WRITTEN PROBLEM: Please rewrite the items starting with the line containing "Che cosa è il Sistan (63, 1090)" and going on through the line containing "[Home page] (198, 137)", replacing "Contatti" with "Contattaci" and changing nothing else. Give back only those lines.
-- BEGIN DATA EXCERPTS --
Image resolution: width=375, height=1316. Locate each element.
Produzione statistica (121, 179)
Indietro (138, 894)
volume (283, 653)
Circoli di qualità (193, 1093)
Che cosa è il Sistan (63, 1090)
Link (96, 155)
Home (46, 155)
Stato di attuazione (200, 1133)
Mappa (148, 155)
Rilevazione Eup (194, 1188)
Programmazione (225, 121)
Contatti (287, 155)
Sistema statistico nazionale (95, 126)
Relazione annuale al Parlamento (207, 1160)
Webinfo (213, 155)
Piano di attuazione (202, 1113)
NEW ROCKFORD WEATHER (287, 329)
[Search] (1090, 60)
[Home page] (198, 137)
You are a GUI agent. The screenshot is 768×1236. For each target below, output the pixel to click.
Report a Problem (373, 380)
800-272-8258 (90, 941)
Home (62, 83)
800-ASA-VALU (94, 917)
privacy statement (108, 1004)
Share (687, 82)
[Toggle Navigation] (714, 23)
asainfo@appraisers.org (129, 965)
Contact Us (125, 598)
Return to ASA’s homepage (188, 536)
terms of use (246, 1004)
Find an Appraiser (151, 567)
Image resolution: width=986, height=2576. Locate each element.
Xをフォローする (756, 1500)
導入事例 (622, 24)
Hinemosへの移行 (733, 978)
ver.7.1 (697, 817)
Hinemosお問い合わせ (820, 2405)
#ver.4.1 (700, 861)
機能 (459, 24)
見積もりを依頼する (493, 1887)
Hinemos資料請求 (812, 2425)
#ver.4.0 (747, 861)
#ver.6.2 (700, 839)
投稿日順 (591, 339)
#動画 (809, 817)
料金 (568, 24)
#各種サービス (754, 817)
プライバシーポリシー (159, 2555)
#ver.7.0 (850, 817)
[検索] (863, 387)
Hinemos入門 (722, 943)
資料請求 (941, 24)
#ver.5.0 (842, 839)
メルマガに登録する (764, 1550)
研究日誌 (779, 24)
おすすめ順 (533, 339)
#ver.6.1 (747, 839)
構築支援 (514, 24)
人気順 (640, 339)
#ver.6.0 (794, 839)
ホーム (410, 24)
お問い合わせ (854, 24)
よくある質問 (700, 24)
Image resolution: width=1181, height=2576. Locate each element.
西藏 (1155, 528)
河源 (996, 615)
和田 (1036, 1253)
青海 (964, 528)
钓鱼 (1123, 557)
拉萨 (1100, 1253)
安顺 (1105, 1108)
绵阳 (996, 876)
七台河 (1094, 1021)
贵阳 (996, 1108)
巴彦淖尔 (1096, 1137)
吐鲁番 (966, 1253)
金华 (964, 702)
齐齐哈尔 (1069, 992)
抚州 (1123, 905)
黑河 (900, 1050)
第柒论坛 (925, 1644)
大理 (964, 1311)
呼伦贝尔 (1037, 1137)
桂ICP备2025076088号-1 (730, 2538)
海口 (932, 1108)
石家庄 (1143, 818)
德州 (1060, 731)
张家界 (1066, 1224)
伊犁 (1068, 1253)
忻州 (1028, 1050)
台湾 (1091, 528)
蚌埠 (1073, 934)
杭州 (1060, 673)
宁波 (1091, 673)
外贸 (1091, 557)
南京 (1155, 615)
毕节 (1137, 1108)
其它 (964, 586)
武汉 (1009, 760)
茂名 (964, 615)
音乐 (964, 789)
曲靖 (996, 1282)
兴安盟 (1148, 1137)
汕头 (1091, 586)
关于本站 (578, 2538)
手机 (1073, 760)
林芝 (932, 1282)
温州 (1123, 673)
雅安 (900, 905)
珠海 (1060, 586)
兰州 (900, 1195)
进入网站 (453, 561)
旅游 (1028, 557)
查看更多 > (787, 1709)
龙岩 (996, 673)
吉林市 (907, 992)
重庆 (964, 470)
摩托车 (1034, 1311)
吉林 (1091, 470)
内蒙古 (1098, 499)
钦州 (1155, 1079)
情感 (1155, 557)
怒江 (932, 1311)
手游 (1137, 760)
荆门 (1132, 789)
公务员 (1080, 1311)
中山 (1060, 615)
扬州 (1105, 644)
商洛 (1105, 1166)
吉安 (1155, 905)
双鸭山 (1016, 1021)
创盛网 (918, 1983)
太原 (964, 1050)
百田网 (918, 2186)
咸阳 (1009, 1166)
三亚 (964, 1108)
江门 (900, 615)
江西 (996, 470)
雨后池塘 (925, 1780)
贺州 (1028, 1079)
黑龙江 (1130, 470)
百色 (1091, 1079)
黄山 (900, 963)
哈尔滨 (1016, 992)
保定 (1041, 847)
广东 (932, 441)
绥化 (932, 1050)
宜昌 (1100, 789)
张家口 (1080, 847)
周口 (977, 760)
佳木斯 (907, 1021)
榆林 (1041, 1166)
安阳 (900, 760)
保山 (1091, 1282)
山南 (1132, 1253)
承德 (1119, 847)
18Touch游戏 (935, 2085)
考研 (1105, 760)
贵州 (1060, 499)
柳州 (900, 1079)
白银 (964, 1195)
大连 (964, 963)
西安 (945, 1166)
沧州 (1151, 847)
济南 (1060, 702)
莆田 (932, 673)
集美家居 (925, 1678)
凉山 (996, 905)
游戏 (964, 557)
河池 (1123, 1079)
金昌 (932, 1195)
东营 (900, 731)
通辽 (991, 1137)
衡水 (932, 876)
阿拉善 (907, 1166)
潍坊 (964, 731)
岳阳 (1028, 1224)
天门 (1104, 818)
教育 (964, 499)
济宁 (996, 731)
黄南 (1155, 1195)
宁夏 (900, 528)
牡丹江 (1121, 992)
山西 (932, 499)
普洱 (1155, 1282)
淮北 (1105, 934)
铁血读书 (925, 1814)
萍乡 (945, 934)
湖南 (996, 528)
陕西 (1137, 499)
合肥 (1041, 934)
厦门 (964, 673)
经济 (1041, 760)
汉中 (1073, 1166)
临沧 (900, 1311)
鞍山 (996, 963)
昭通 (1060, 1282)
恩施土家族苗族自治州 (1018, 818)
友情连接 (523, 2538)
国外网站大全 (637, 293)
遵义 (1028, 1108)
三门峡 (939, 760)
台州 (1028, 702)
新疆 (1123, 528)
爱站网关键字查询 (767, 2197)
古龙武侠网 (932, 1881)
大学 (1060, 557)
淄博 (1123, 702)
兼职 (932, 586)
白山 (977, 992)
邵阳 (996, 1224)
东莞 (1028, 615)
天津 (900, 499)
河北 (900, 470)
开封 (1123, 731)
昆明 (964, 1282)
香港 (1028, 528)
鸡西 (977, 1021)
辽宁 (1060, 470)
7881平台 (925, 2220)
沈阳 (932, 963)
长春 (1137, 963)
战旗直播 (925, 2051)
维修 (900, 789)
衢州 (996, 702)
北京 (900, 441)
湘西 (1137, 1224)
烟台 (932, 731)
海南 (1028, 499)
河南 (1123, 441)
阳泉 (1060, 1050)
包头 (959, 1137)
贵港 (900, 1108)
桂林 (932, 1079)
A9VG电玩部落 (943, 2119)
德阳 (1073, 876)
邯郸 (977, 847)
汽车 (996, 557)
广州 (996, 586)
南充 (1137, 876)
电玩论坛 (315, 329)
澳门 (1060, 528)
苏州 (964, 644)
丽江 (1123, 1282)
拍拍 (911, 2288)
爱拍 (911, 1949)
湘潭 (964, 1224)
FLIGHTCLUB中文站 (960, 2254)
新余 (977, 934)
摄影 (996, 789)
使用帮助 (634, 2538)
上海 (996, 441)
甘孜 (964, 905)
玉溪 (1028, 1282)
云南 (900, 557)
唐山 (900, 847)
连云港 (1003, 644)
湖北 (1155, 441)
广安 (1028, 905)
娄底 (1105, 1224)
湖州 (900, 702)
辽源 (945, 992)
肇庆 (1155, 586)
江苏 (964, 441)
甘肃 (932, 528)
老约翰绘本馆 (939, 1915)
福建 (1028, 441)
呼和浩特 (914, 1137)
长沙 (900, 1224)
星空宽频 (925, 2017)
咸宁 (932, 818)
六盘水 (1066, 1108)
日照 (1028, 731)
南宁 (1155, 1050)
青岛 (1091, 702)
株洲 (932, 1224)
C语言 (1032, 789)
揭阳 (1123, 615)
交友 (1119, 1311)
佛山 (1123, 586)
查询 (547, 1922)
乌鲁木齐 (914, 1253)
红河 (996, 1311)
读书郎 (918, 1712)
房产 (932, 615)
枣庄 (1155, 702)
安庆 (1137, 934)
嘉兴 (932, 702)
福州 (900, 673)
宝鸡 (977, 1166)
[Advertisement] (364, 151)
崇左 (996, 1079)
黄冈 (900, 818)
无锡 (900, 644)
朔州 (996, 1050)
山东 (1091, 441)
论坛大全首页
-- END DATA EXCERPTS --
EXPECTED ANSWER:
Che cosa è il Sistan (63, 1090)
Link (96, 155)
Home (46, 155)
Stato di attuazione (200, 1133)
Mappa (148, 155)
Rilevazione Eup (194, 1188)
Programmazione (225, 121)
Contattaci (287, 155)
Sistema statistico nazionale (95, 126)
Relazione annuale al Parlamento (207, 1160)
Webinfo (213, 155)
Piano di attuazione (202, 1113)
NEW ROCKFORD WEATHER (287, 329)
[Search] (1090, 60)
[Home page] (198, 137)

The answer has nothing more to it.